Steering is an important part of any vehicle. If you can’t steer, chances are you aren’t going to get very far. That’s because every time you use your steering wheel, you’re engaging the tie rods on your car or truck. Whether you’re turning left, right, or going straight, the tie rods help you stay in control of your vehicle. Here are some tips to help you keep an eye (and ear) on your vehicle’s tie rod ends.
Tie Rod Basics
In many vehicles, tie rods connect your steering gear to the steering knuckle. Tie rods are an integral part of your vehicle’s steering system that if worn can cause tire wear and handling problems. That’s why a visual inspection can be worthwhile.
Symptoms Your Tie Rods are Failing
Before your tie rods wear out, you’ll likely see, feel, or hear some of these symptoms.
- Steering wheel wandering. You might notice some ‘play’ in your steering wheel.

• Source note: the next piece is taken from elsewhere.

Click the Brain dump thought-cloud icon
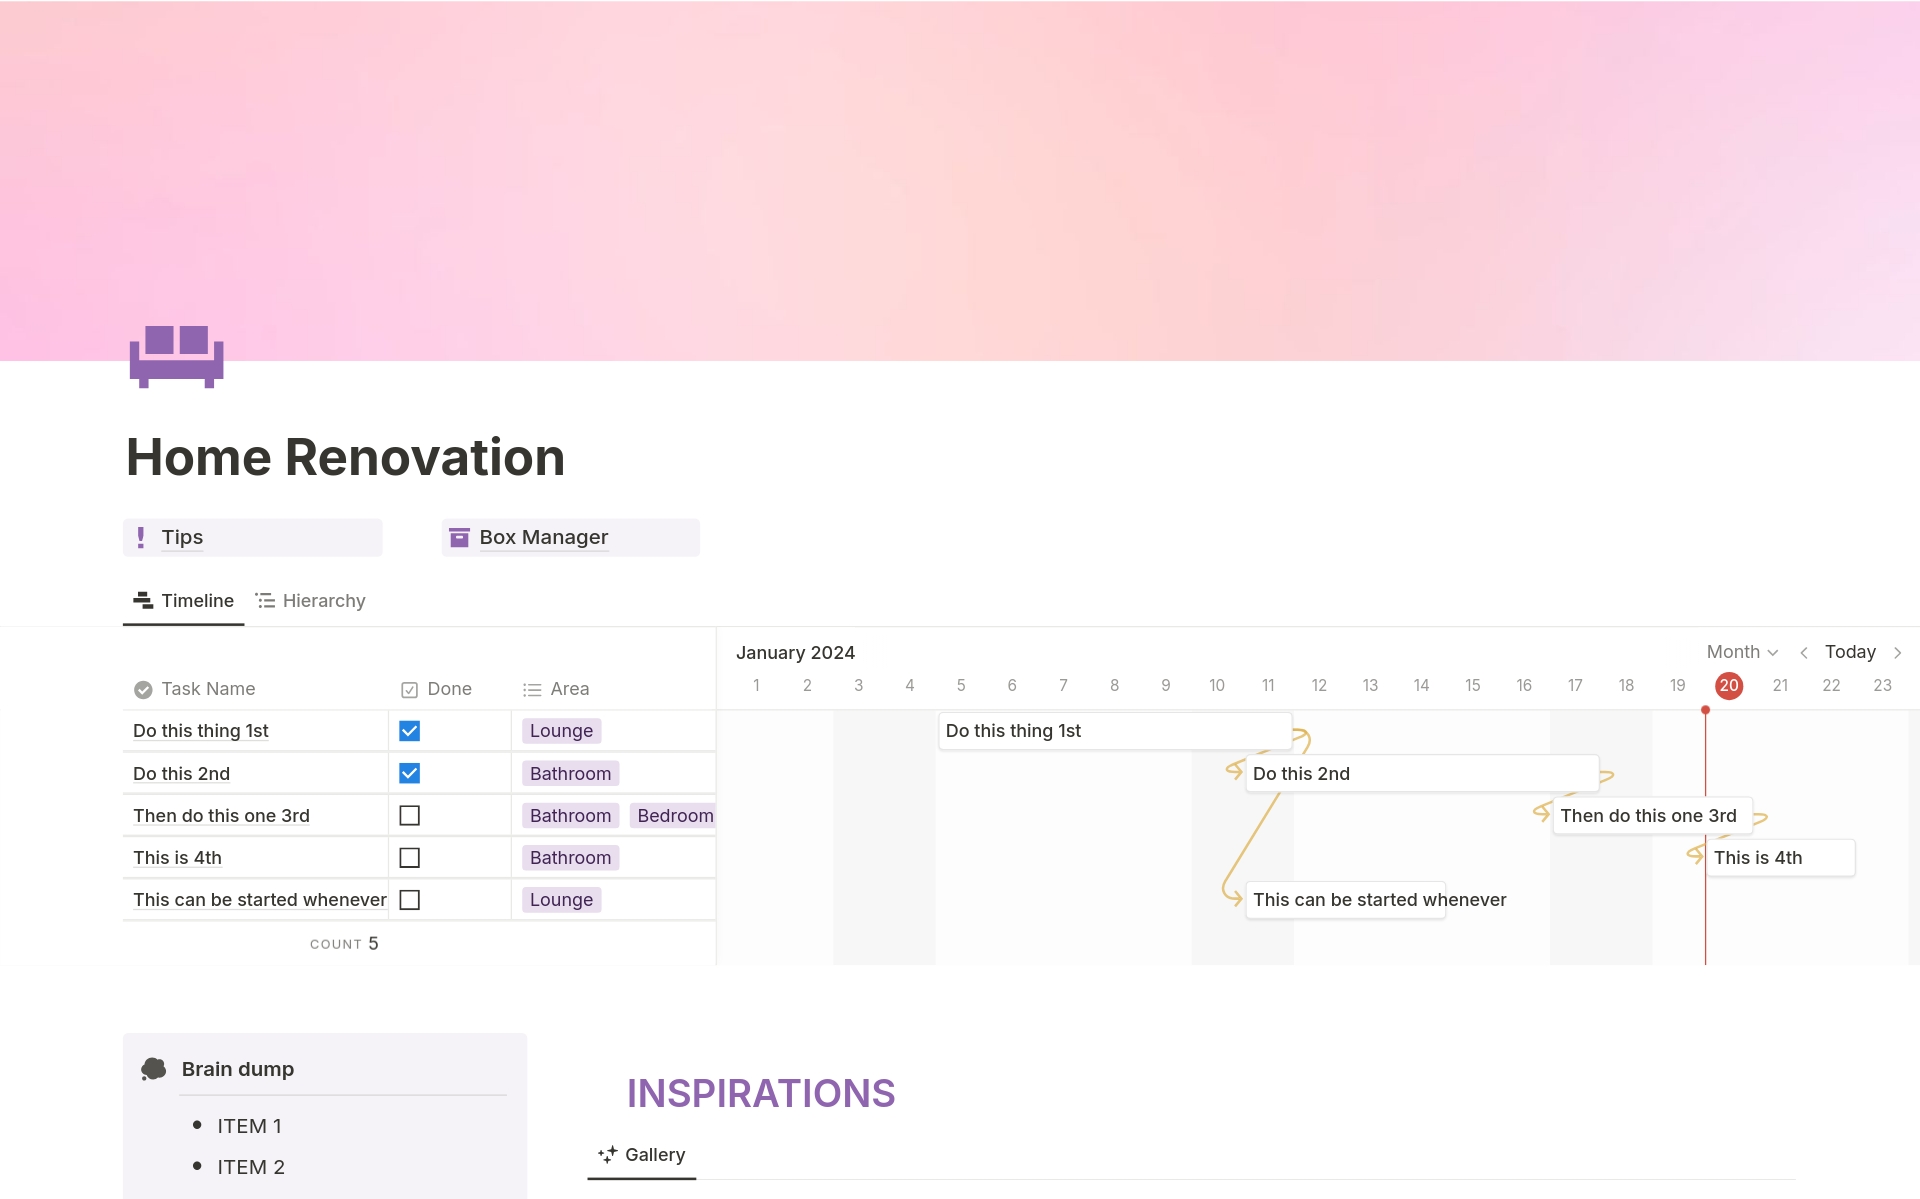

In other words, if you feel a bit out of control, you may want to have your front-end parts checked, including your tie rod ends.
- Unusual and uneven tire wear. Look at the tread of your tires for uneven wear. This could simply mean your vehicle is out of alignment but could also indicate loose tie rods that should be addressed before doing an alignment.
- Strange sounds. In some cases, if you hear quick, sharp sounds or thuds from your front wheels as you turn, you might consider having things checked out.
Can a bad tie rod cause shaking?
Yes, excessively worn tie rod ends cause a looseness in the steering. This might result in shaking in the front end that comes and goes at certain speeds. This problem is especially common in older SUVs and pickup trucks with a recirculating-ball steering system. A weak steering damper makes the problem worse.
Does the vehicle need the wheel alignment after replacing a tie rod end?
Yes, tie rods control steering angles. In fact, the tread or clamp connecting inner and outer tie rods is used to adjust steering angles. This means that after the replacement of any of the tie rod ends, the vehicle will need the wheel alignment to bring the steering and suspension angles back to within specifications.